Finn Russell shines as Glasgow Warriors blow Racing 92 away
In the aftermath of the routing of Racing on Friday night, Finn Russell stood chatting to his family at the back of the main stand at Scotstoun.
Russell was still in his gear and impossibly chilled. He carried himself with the modest air of a guy who'd had a good night out instead of a great one.
There was no debate. In his controlling of a tumultuous Champions Cup tie and his hands-down victory over Dan Carter, one of the greatest 10s who ever walked the earth, Russell put in one of his finest ever performances for his club.
Creatively, defensively, psychologically, he bossed it.
If Racing's owner, the fabulously wealthy Jacky Lorenzetti, was watching - and he would have been - Russell's performance would not have been lost on him. This is a man who spent one fortune to bring Johnny Sexton to Paris for two seasons and then doubled up - paying a reputed £1.4m a year - to bring in Carter.
Watching Russell make the great All Black look ordinary, Lorenzetti might have had notions. All the elan on the night came from the Scots not the French - and Russell led it.
This wasn't just another big result for Glasgow, it was a big result for the Champions Cup. There were times, over the past few seasons, when it was easy to feel concern about the changing nature of the tournament and how it might start to become the personal fiefdom of the monied clubs of England and France.
Compared to the Pro12, cash washes through their leagues like water from a tap. In 2014-15 only one club from the Pro12 - Leinster - made it to the last eight in the Champions Cup. Last season, no Pro12 team made it.
This season, the picture looks different. Glasgow are in the hunt, so are the four Irish provinces. The Champions Cup is looking truly European again.
Racing had the turbulence of the Johan Goosen affair to deal with in the preamble on Friday. It can't have helped them. Their player of the year - and indeed the entire Top 14's player of the year last season - dropped a bombshell by announcing his retirement at the age of 24. Nobody at the club knew it was coming.
Ronan O'Gara, the former Ireland fly-half and now a member of Racing's management team, said the first he heard about it was when he read it on Twitter.
Lorenzetti then sent out his own statement, criticising Goosen while suggesting there could be a legal action taken against him for breach of contract.
All the money in the world can't buy togetherness. As a team, it can't always give you a soul. It can pay for glamour, of course. It can get you some of the world's great players, but there's more to building a spirit than shelling out on superstars.
A bottomless bucket of cash can do a lot of good, but it isn't everything in rugby. It did nothing for Racing's karma in Glasgow.

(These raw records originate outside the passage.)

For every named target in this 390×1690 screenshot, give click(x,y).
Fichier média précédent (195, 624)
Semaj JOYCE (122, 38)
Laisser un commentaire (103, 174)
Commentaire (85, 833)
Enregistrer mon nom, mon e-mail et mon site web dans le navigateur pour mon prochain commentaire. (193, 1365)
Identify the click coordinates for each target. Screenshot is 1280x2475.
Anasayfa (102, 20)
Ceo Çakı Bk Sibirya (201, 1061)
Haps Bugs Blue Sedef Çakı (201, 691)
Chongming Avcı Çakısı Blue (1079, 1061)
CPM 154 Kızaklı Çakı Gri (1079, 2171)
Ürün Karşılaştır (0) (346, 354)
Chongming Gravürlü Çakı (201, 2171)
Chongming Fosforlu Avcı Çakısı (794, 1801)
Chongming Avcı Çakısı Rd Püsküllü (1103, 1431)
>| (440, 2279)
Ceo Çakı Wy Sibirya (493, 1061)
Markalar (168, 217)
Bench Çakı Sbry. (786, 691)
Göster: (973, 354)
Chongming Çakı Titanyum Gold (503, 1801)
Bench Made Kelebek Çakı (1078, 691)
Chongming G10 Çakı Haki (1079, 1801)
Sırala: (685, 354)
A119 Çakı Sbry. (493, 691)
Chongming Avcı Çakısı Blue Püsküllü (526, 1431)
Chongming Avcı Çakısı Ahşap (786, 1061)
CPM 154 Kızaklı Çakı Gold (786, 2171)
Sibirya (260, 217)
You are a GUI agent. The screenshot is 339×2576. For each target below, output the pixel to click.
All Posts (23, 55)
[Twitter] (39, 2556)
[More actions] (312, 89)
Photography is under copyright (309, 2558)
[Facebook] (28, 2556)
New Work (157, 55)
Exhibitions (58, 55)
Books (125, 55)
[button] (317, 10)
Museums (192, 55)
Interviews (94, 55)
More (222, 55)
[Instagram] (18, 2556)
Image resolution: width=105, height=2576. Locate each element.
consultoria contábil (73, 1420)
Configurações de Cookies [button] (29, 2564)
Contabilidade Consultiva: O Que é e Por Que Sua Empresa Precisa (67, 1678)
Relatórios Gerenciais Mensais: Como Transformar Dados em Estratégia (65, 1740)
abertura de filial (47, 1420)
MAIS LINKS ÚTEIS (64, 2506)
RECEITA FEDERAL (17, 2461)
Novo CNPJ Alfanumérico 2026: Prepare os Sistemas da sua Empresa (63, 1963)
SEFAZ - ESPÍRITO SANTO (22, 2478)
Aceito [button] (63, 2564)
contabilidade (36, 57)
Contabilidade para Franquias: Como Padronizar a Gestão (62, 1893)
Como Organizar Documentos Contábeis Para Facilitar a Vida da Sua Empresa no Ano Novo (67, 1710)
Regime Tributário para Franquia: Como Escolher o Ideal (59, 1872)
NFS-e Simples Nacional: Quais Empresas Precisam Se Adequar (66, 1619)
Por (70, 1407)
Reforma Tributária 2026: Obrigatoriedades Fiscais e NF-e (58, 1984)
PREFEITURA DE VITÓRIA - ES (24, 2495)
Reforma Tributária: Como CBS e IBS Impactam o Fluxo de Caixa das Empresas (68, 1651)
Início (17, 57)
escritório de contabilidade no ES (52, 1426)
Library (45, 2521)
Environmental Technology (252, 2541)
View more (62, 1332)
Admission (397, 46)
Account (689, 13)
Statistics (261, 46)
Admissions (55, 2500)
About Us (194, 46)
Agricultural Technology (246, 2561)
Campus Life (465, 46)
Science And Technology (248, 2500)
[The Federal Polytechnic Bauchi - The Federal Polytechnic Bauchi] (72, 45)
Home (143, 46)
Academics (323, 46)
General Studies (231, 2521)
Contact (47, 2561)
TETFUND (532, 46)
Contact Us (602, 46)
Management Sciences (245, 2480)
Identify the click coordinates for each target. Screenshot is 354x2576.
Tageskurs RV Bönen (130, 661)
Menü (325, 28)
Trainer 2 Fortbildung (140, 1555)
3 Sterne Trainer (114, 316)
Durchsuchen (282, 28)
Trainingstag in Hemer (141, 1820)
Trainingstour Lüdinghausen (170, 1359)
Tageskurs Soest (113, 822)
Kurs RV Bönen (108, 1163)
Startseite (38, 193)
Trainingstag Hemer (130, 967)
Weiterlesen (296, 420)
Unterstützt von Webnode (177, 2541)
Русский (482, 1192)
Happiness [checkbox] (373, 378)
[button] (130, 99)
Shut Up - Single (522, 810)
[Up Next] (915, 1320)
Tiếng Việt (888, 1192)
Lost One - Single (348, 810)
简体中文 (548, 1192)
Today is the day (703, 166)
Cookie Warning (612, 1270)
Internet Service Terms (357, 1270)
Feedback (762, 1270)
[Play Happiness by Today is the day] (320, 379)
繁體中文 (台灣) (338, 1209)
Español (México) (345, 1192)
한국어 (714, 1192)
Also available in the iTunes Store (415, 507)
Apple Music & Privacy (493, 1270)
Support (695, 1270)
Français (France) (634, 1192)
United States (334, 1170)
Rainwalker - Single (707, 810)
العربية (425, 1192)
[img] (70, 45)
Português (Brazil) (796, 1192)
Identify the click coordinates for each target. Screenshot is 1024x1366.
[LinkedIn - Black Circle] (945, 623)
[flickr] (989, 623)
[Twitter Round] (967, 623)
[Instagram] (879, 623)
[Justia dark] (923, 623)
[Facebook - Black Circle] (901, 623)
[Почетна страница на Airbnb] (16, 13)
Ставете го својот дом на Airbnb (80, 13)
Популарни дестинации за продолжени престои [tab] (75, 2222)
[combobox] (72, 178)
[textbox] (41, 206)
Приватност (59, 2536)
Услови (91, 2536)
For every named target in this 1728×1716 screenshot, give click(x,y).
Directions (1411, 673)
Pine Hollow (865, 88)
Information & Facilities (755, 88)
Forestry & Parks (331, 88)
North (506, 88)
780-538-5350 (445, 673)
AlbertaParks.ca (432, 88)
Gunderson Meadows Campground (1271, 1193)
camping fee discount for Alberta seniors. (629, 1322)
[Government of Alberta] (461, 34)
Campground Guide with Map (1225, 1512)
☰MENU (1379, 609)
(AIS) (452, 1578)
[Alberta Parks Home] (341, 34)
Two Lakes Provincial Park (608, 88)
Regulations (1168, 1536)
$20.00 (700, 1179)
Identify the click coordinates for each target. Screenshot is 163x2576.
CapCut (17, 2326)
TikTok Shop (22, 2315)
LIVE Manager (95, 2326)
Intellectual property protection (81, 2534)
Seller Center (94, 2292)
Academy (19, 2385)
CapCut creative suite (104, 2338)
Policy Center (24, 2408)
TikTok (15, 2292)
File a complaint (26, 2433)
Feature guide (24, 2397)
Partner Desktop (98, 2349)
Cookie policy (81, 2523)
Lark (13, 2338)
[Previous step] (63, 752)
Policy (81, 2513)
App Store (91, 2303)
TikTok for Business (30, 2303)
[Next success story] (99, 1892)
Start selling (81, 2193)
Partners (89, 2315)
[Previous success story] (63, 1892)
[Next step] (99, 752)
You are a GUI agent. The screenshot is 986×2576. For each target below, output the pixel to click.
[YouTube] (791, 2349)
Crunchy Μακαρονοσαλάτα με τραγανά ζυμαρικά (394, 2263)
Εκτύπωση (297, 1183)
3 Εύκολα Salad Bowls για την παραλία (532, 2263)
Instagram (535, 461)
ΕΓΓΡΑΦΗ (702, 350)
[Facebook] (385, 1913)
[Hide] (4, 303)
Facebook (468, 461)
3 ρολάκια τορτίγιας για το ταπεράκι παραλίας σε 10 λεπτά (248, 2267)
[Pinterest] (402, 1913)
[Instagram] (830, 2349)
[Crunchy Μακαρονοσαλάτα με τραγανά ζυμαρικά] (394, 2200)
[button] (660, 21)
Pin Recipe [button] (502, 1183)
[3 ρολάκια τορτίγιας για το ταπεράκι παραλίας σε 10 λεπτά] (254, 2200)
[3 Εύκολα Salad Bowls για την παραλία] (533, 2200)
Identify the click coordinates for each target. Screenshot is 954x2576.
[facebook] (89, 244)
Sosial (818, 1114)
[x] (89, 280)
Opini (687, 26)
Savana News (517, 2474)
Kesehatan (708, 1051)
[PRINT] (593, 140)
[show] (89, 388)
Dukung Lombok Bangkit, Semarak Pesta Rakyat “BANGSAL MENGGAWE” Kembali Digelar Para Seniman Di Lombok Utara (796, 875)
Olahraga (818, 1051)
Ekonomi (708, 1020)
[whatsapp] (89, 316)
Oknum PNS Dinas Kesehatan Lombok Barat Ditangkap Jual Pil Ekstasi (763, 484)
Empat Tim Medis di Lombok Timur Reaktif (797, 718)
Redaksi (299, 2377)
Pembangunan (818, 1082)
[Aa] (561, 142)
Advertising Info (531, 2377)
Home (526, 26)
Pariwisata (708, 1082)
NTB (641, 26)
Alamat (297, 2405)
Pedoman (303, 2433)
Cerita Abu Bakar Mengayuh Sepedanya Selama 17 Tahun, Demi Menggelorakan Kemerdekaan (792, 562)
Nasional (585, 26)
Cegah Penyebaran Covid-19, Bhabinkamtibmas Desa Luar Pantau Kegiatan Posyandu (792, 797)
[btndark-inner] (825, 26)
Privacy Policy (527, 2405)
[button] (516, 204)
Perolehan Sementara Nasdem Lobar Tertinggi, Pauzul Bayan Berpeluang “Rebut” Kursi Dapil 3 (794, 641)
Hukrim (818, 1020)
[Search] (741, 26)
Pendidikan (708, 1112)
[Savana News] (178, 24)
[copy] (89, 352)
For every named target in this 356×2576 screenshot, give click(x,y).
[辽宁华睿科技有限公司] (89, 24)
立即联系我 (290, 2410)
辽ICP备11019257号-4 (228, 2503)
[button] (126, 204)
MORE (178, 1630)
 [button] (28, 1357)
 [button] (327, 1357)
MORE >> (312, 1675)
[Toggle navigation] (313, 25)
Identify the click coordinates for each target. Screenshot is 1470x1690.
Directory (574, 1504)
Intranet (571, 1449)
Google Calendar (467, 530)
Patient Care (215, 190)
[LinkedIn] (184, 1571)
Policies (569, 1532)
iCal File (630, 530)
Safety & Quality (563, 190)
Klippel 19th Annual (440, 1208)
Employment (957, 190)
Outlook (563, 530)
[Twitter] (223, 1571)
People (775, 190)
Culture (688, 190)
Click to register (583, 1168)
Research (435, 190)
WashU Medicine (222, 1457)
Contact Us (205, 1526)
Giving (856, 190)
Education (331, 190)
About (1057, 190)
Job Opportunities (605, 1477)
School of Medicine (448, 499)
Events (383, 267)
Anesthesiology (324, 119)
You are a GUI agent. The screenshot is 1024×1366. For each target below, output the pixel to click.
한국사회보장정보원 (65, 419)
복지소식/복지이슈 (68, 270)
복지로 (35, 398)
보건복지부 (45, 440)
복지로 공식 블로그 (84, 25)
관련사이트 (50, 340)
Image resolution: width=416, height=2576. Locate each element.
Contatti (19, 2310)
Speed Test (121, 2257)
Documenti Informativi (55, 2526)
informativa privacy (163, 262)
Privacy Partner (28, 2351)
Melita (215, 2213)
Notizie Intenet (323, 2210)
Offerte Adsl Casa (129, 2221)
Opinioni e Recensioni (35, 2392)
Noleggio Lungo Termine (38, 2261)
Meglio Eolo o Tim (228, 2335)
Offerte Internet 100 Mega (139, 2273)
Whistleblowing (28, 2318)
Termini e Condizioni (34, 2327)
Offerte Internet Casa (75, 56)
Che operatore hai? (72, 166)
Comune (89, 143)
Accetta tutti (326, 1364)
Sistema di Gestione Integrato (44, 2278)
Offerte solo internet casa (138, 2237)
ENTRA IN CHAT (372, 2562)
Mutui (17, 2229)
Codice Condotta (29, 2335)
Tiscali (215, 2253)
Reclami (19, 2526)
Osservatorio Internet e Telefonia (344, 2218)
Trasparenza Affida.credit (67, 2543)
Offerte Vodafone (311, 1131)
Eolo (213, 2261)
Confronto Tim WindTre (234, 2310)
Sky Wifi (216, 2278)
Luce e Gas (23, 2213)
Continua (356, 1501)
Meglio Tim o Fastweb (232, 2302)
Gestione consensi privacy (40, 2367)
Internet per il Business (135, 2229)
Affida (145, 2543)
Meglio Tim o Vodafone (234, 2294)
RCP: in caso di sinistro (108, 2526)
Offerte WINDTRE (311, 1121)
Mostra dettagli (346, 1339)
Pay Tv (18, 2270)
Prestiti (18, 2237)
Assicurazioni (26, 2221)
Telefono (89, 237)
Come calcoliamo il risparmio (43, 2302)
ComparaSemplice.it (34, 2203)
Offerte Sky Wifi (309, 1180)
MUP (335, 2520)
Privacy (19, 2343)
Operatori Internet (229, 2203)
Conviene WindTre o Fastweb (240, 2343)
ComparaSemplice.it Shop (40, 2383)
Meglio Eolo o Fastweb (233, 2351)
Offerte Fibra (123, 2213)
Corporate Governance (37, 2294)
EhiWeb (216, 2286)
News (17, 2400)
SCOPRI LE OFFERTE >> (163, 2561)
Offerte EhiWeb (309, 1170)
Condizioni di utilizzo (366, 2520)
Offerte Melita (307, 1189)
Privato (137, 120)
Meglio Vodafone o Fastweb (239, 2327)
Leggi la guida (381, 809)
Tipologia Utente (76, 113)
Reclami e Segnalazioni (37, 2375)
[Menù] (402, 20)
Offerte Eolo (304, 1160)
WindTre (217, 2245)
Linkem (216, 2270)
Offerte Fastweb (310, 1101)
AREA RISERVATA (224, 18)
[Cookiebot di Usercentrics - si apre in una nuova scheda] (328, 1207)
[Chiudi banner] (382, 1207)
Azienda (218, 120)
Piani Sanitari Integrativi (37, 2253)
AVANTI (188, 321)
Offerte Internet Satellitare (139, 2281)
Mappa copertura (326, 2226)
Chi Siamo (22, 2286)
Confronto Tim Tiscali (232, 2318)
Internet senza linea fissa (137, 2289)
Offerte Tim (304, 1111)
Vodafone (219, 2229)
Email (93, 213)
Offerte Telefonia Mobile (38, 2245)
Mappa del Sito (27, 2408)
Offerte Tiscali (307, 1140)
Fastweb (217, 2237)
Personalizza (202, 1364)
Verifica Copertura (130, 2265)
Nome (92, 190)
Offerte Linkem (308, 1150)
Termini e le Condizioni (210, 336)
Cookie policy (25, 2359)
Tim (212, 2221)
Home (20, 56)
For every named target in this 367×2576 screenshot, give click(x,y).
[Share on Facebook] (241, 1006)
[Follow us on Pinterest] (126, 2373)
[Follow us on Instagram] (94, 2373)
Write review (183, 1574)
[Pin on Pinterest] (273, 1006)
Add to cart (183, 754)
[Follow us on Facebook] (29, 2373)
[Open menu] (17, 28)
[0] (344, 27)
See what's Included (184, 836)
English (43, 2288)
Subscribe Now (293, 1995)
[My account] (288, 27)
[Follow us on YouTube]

Carter's annual salary is a little under a quarter of Glasgow's entire playing budget. Throw in Joe Rokocoko's wages and you're getting closer to Glasgow's spend. Lob in Leone Nakarawa and four or five more on top of that and you're nearly at the limit of what Glasgow are able to pay.
Six, maybe seven, Racing players equate to a full squad at Scotstoun. And yet Friday night happened, just as last Saturday happened in Paris.
Carter - frustrated and outplayed by Russell. Nakarawa - hard-working but rendered ineffective by a brilliant Glasgow pack. Brice Dulin, Maxime Machenaud and Camille Chat, the France international trio, not in the same league as their opposite numbers, Stuart Hogg, Ali Price and Fraser Brown.
This Racing team are champions of France and were runners-up in the Champions Cup, but some of them seemed to grow old in front of our eyes. They had six men of 30-something in their starting line-up - that great old stager Chris Masoe in the back row is 37 - and four more came off the bench.
They couldn't ask a question of Glasgow until it was miles too late. Glasgow were a blur of movement; pace and power and invention. Racing had to scrap hard to keep it to 23-0 after 47 minutes. It was a demolition job.
The only let-down for Gregor Townsend's team was their inability to take a bonus point. In such a tight group, that's sure to go the distance, a fourth try could have done them a power of good.
There is still much work to done in a brutally tough Pool 1 before Glasgow can allow themselves to think about making the knockouts of the Champions Cup - and making history into the bargain.
We don't know which of Munster, Glasgow or Leicester are going to make it, but what we know for sure is that Racing's hopes of making the knockouts are now over. They were done in by a team playing the kind of rugby that made you fall in love with the game in the past, not the type of brutality that dominates it too often in the present.
In January, Glasgow have Munster at Scotstoun and Leicester at Welford Road. Between them, their next two opponents have appeared in nine European Cup finals, winning four of them, two apiece. Glasgow might not have the same kind of back story, but theirs is a compelling journey all the same.